This elusive woodland predator is making a comeback, with a little help from us.

Scientific name: Martes martes

Family: Mustelidae


Pine Martens are mustelids (members of the weasel family) and have the long, slender body that is typical of this group. They have dark brown fur, with a white/yellow throat patch and bushy tail. Weighing 1-2kg and 60-70cm long, they are about the size of a small cat.

Where and how to spot

Once found across the UK, hunting and the destruction of woodland meant that by the 20th century, pine martens only survived in the Scottish Highlands and tiny areas of Wales and northern England. Now legally protected, the species is expanding its range in Scotland, but remains very rare in England and Wales.

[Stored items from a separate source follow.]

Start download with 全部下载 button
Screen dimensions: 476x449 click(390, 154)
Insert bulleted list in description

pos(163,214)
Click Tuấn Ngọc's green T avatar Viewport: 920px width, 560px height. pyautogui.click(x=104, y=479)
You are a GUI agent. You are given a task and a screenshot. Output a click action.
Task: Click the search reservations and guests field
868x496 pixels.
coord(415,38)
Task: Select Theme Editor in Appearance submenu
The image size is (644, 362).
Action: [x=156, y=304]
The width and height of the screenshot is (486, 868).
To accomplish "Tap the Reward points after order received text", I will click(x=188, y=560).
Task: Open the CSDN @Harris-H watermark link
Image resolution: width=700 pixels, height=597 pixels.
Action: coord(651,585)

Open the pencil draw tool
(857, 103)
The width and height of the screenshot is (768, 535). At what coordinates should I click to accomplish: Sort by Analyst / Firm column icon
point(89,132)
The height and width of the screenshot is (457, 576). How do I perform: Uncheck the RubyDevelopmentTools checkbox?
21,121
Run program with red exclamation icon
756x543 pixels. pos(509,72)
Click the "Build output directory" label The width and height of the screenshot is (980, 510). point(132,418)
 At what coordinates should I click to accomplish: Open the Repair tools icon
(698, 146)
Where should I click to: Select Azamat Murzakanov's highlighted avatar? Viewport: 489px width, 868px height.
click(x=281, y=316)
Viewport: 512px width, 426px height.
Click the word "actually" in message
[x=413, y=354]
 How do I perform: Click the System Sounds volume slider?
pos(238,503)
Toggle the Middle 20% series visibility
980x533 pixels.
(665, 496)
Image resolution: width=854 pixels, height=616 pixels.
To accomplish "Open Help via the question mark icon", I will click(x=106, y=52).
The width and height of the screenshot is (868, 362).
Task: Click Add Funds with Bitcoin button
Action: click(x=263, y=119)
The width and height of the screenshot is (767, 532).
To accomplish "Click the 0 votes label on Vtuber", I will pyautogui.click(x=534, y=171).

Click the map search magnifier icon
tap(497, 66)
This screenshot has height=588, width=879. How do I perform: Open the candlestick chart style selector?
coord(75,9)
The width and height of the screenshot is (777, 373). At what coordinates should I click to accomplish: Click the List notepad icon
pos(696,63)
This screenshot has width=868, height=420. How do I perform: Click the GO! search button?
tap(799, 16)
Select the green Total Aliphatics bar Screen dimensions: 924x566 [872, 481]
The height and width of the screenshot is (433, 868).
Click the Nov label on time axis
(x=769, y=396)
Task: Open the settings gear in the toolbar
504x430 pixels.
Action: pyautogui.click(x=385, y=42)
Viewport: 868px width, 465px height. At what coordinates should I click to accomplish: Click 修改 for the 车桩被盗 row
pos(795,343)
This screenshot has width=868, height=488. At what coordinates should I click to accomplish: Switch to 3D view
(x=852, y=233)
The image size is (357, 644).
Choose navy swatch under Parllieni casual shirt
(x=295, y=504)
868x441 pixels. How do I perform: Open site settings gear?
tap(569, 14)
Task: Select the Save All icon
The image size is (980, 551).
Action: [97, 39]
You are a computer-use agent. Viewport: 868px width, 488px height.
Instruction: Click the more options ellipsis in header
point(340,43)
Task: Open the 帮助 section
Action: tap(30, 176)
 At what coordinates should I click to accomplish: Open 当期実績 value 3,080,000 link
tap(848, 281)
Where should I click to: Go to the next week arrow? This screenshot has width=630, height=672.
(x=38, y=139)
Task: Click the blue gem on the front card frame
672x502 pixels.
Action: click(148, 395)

However, there are some encouraging signs. Martens have recently been spotted in Shropshire, Northumberland and Yorkshire, and the Woodland Trust is supporting a restoration programme in Wales (you can find out the latest on the project here). It is hoped that a restoration project in the Forest of Dean will go ahead in the near future, further strengthening the pine marten population outside of Scotland.

Woodland is prime pine marten habitat and the species spends much of its time in trees. Shy and primarily nocturnal, it is challenging to spot without a huge stroke of luck. Coed Hafod y Llyn in Wales and Glen Devon Woodlands in Scotland are two of our sites where martens can be found.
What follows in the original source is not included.